Der Ansturm von (Neo-)Wanderern auf die heimischen Almen war im besonderen Jahr 2020 oftmals Thema in den Medien. Für die Almbewirtschafter viel gravierender ist jedoch die Wolfsproblematik: Dass in den nächsten Jahren mit zunehmender Wolfspräsenz zu rechnen ist, bereitet ihnen und auch allen anderen Weidehaltern wirkliche Sorgen.
„Die Landwirtschaftskammer Oberösterreich fordert Weideschutzzonen, in denen Wölfe bejagt werden können“, sagt LK-Präsidentin Michaela Langer Weninger. Schließlich werde von der Gesellschaft nicht nur eine artgerechte Weidehaltung sowie eine Almbewirtschaftung gefordert – sie möchte zugleich auch den Wolf haben. „Das spürt man vor allem aus dem städtischen Bereich, die mit einem Wolf nicht in Berührung kommt“, so Langer-Weninger.

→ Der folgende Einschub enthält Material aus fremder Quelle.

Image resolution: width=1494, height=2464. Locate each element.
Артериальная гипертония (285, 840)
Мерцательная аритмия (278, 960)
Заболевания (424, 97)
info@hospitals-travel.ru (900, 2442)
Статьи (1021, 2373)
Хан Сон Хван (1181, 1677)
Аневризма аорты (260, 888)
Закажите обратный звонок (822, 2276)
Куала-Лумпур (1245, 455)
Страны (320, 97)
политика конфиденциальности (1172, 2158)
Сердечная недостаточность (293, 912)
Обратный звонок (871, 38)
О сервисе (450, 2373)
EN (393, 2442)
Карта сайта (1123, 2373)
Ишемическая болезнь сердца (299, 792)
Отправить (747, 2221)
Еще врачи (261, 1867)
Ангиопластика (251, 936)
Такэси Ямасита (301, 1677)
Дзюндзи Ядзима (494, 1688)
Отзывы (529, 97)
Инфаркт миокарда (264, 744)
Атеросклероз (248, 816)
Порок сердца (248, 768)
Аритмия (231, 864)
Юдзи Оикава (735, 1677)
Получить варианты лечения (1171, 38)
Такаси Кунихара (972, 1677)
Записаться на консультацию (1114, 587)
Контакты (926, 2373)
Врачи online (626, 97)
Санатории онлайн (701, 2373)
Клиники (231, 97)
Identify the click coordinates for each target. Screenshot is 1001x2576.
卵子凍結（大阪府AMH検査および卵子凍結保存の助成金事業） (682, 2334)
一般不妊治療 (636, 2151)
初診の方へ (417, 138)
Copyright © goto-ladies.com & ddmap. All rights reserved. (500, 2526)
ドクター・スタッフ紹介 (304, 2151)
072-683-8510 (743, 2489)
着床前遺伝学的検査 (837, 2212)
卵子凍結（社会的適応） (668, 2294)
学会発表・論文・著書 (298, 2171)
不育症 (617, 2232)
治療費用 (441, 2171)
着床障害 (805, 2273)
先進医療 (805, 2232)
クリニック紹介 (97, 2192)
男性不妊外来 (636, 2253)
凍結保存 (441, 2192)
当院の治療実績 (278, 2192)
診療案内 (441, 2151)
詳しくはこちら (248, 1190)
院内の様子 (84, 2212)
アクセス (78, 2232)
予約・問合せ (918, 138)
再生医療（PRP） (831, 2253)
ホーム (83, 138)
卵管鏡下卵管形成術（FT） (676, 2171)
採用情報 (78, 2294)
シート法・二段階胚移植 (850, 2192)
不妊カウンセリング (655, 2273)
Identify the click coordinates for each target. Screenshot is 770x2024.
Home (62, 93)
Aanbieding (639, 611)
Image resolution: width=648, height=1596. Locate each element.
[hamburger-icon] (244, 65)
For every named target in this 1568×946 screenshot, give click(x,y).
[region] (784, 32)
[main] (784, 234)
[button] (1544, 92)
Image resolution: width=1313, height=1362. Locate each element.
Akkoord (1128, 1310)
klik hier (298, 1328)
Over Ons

In der EU-Fauna-Flora-Habitat-Richtlinie (FFH) ist der Schutz des Wolfes festgeschrieben. „Von einer bedrohten Tierart kann aber keine Rede mehr sein, es gibt in Europa eine gesicherte Population von mehr als 20.000 Exemplaren“, so Langer-Weninger. Daher müsse die Richtlinie angepasst werden und künftig ein aktives Wolfsmanagement ermöglichen. Die Forderung richtet sich an das Bundesministerium für Klimaschutz, das sich bei der Europäischen Kommission dafür einsetzen müsste.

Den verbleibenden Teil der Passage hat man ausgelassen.